* _Goal of the exercise_:
According to the text on civility and mocking speech, how did the trainer David Grove restate the common saying about sticks and stones?

In “The Rules of Civility” that President George Washington study as a boy and lived as a man, Rule 21 says..

“Reproach none for the Infirmities of Nature, nor Delight to Put them that have in mind Thereof.”

Sadly, mockery of this sort has entered into the social and political spheres, perpetuating stereotypes and causing general harm.  To stand by and join in vicariously or remaining silent when such is being done not only makes oneself culpable, but diminishes ones character and sense of self-esteem. With this in mind, I would like to address skillful and unskillful speech within a culture where there is a fashion of “roasts.”

Roast coming home to Roost…

Almost 35 years ago, I attended a counseling training, where the trainer, David Grove, flipped a common saying. He said “Sticks and stones may break your bones, but names will always hurt you.”

In this context, I reflect on the recent “slap in the face” at the Oscars. And I put it in the context of thoroughly baseless political jibes and accusations, “alternative facts,” the vile language of the roasts of celebrities that titillate those in need of having their minds dragged into the gutter, and yellow journalism in general that capitalizes on the habitual and often reflexive nature of the Three Poisons of Ignorance, Attachment, and Aggression.

Data items:

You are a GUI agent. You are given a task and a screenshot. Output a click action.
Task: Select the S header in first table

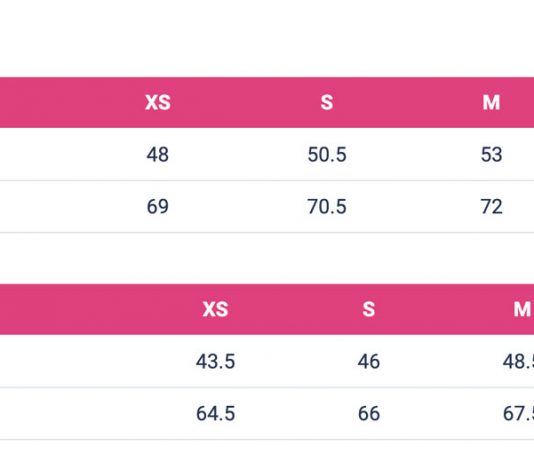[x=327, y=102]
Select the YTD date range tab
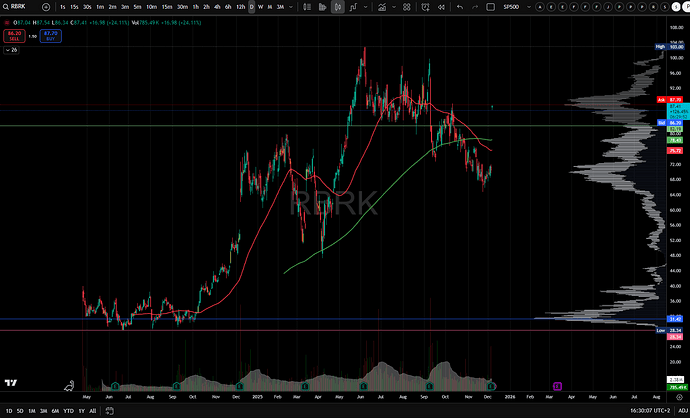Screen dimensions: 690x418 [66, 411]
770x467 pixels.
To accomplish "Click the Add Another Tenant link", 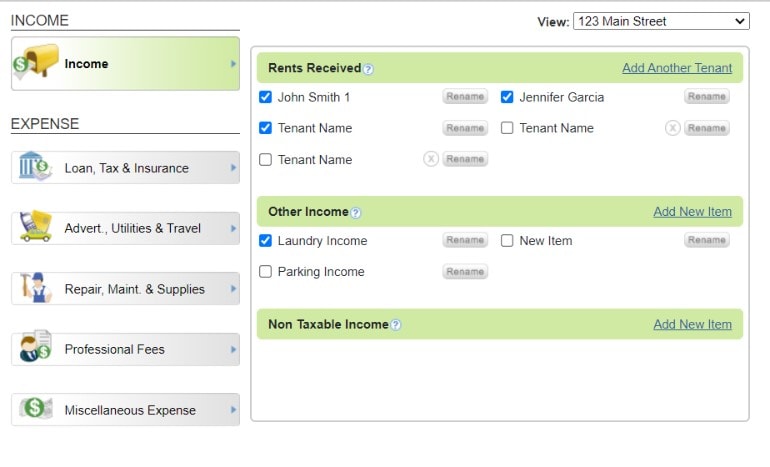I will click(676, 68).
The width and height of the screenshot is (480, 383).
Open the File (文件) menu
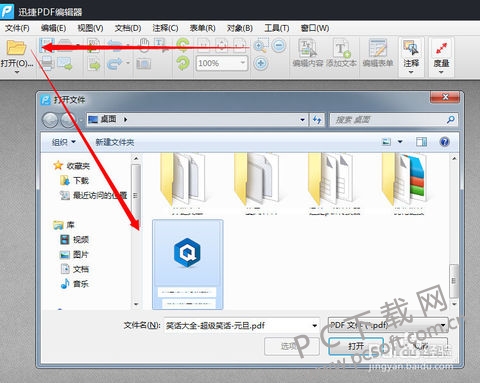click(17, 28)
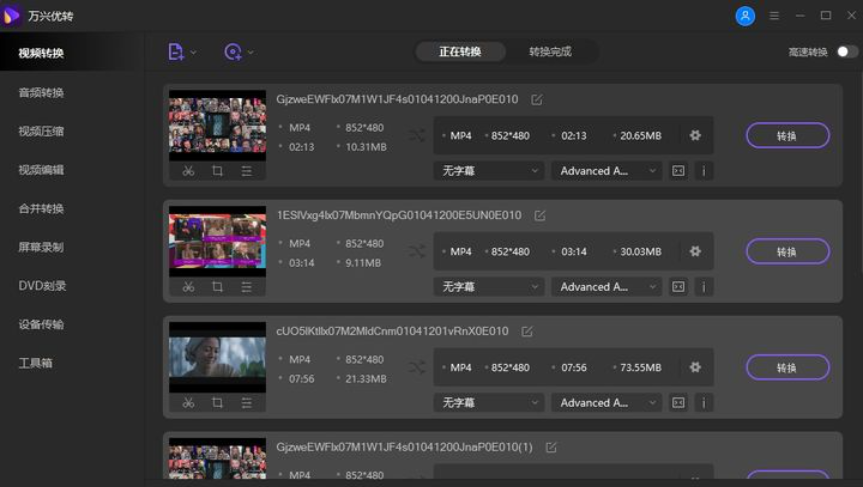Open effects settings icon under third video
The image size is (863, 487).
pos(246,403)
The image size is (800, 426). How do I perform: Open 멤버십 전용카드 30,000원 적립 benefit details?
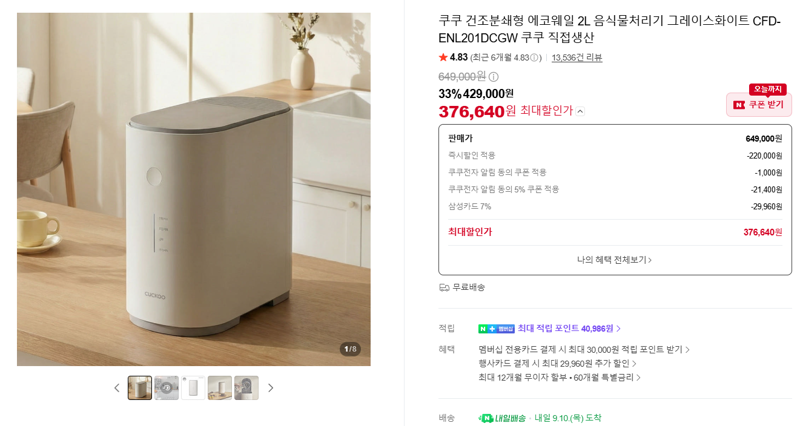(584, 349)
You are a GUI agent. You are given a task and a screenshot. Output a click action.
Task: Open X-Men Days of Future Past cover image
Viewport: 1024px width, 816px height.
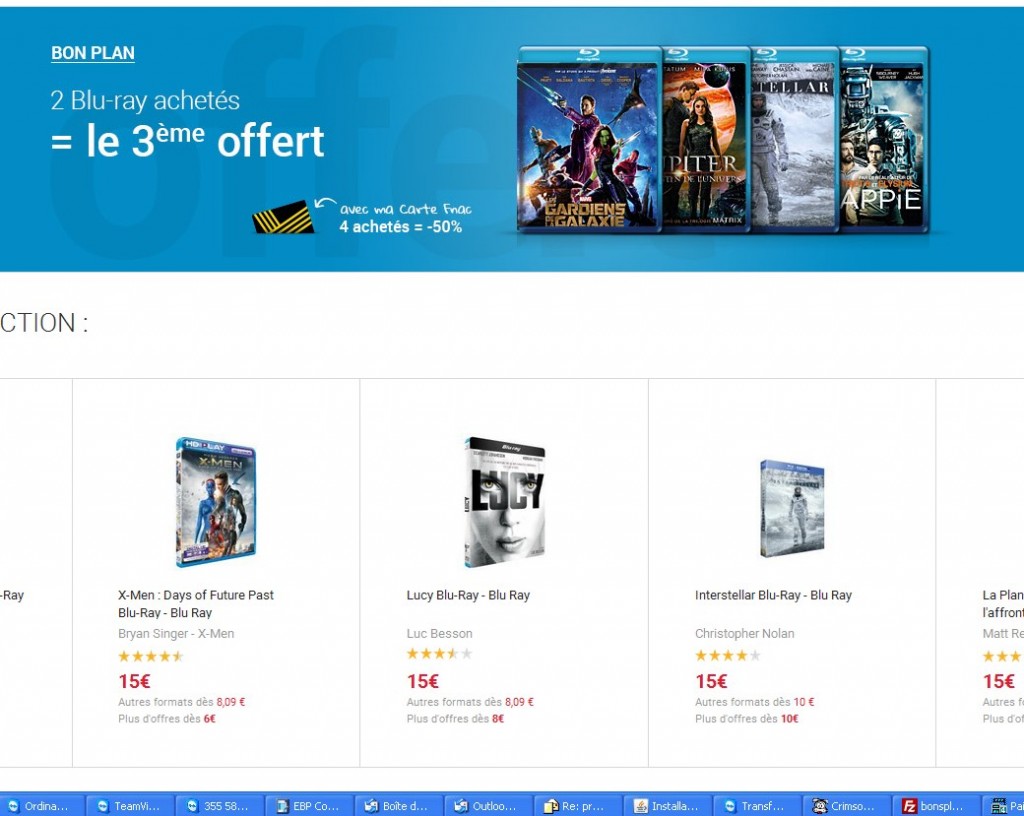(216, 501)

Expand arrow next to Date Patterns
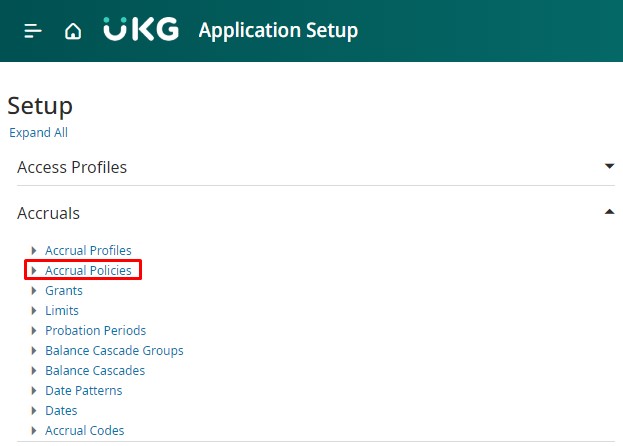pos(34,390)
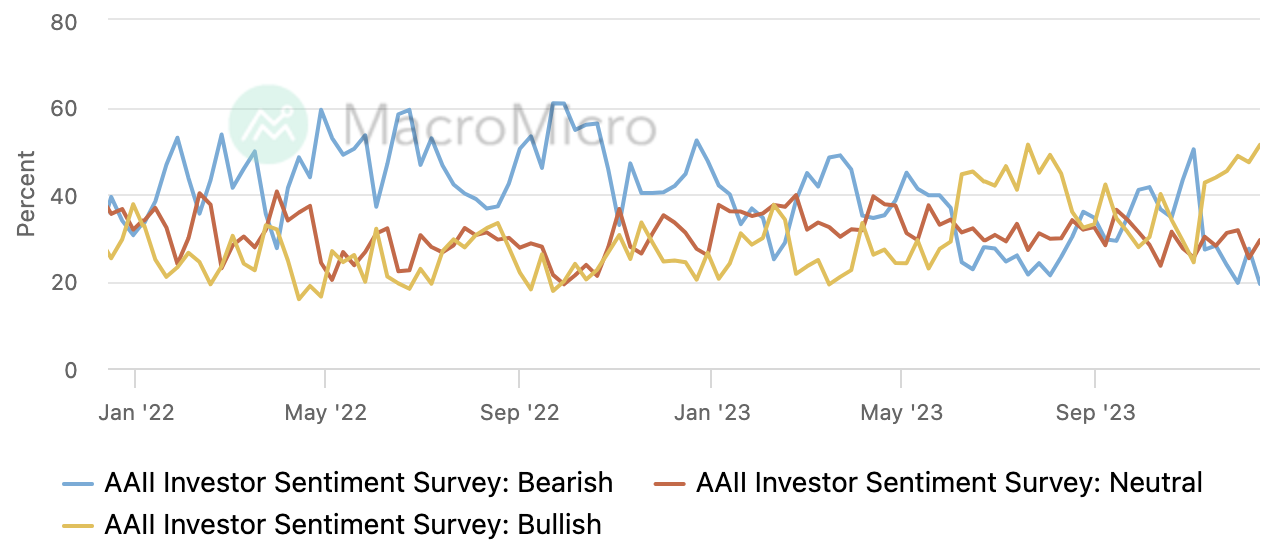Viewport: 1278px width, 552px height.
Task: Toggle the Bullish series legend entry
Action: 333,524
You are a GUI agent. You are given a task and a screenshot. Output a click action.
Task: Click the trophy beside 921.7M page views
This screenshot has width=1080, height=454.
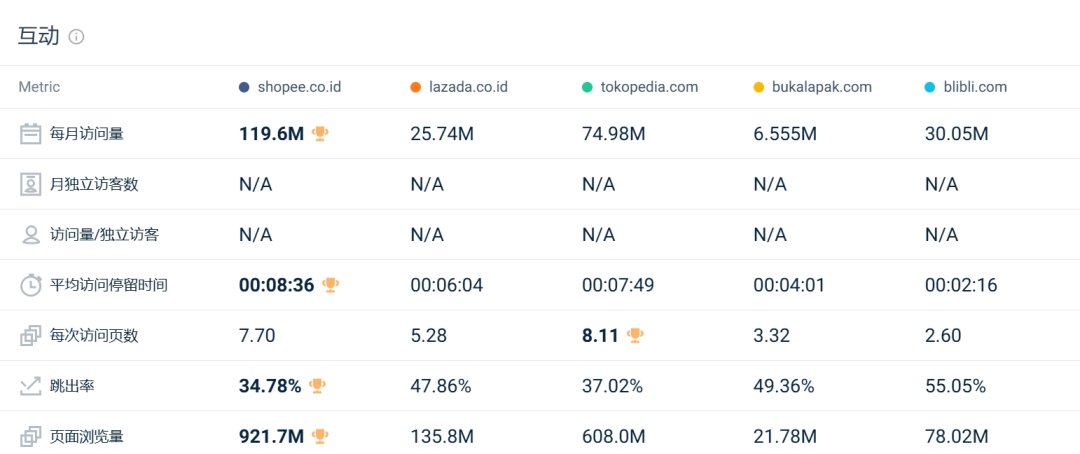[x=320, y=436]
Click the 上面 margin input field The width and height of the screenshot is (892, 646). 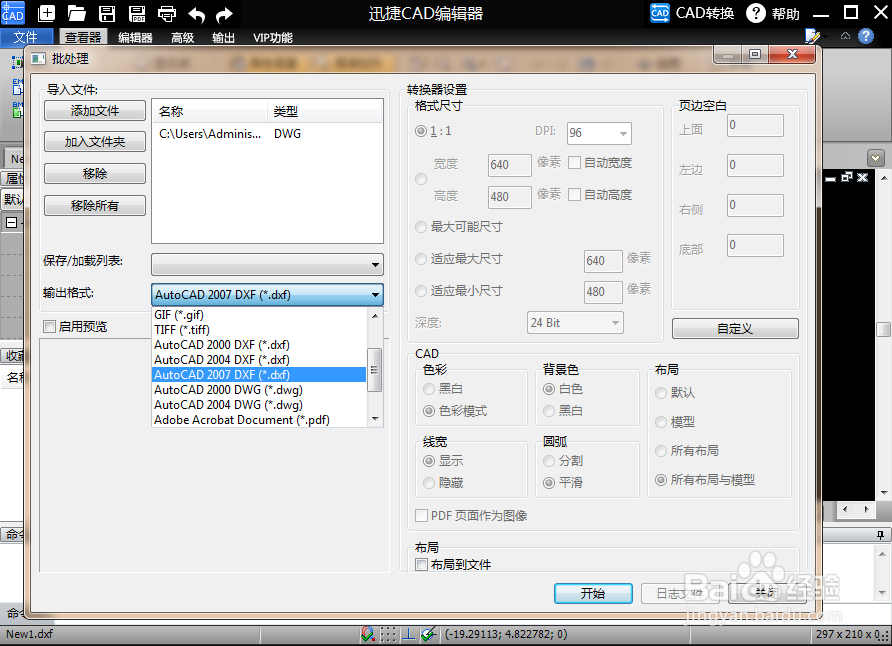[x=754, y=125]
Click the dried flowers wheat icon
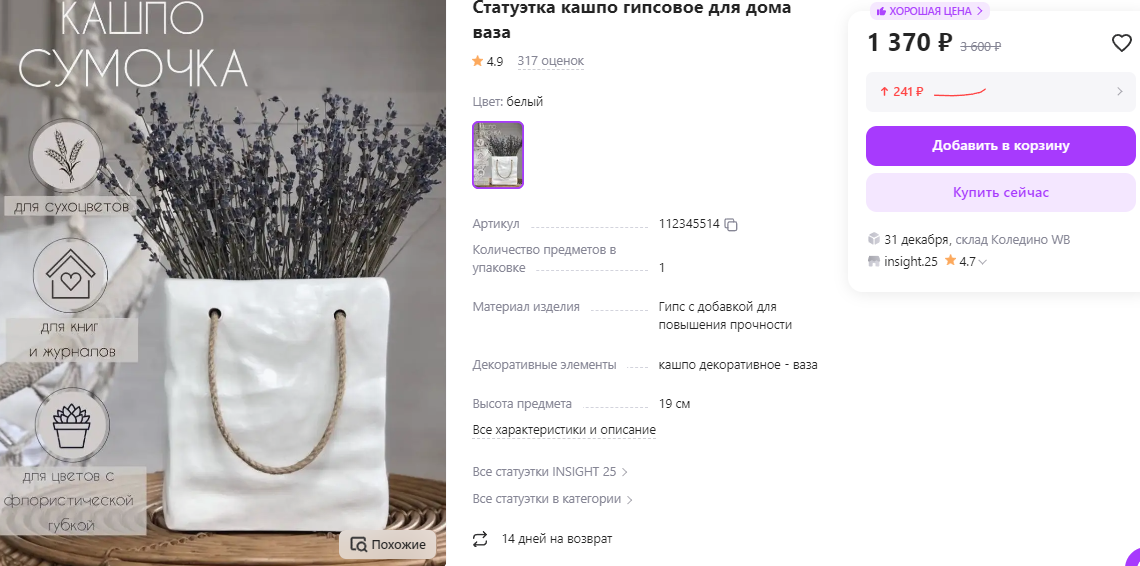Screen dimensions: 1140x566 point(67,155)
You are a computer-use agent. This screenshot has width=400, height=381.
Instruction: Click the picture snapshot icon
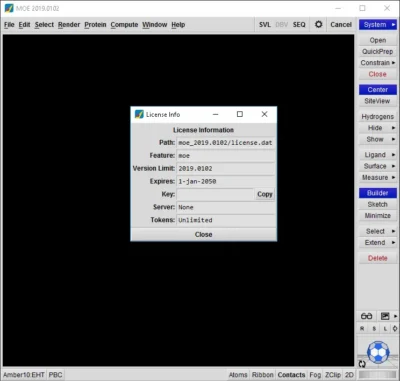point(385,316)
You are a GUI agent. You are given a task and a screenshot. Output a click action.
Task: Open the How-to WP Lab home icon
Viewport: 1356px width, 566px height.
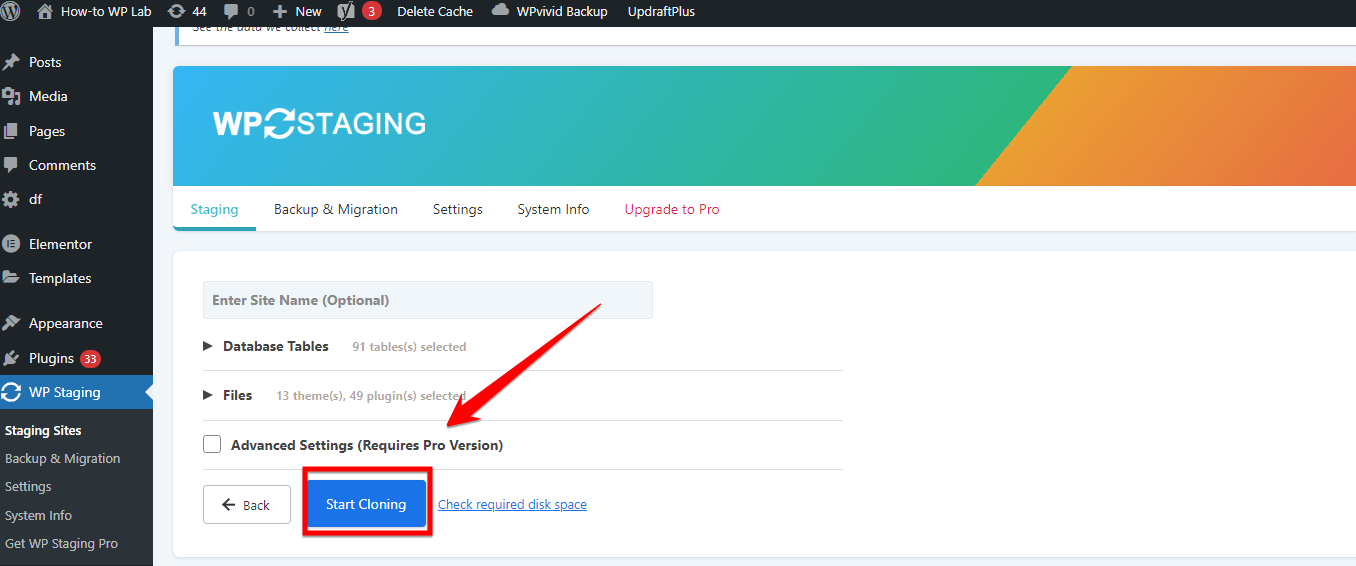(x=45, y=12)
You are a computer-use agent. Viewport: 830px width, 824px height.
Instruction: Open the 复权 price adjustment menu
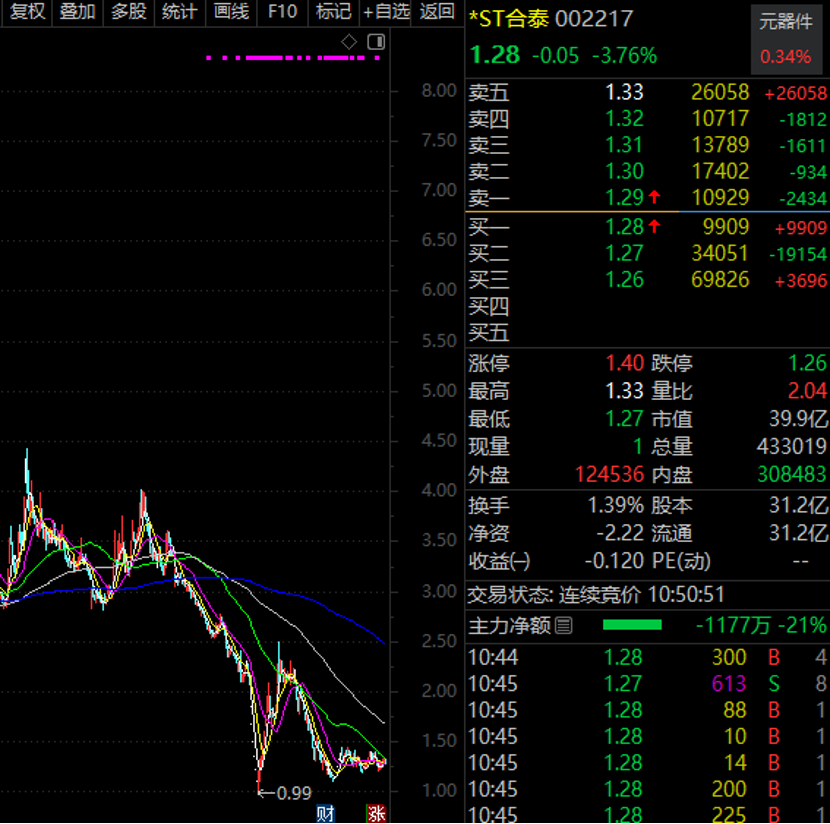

* _Solution for this task_:
He said, "Sticks and stones may break your bones, but names will always hurt you."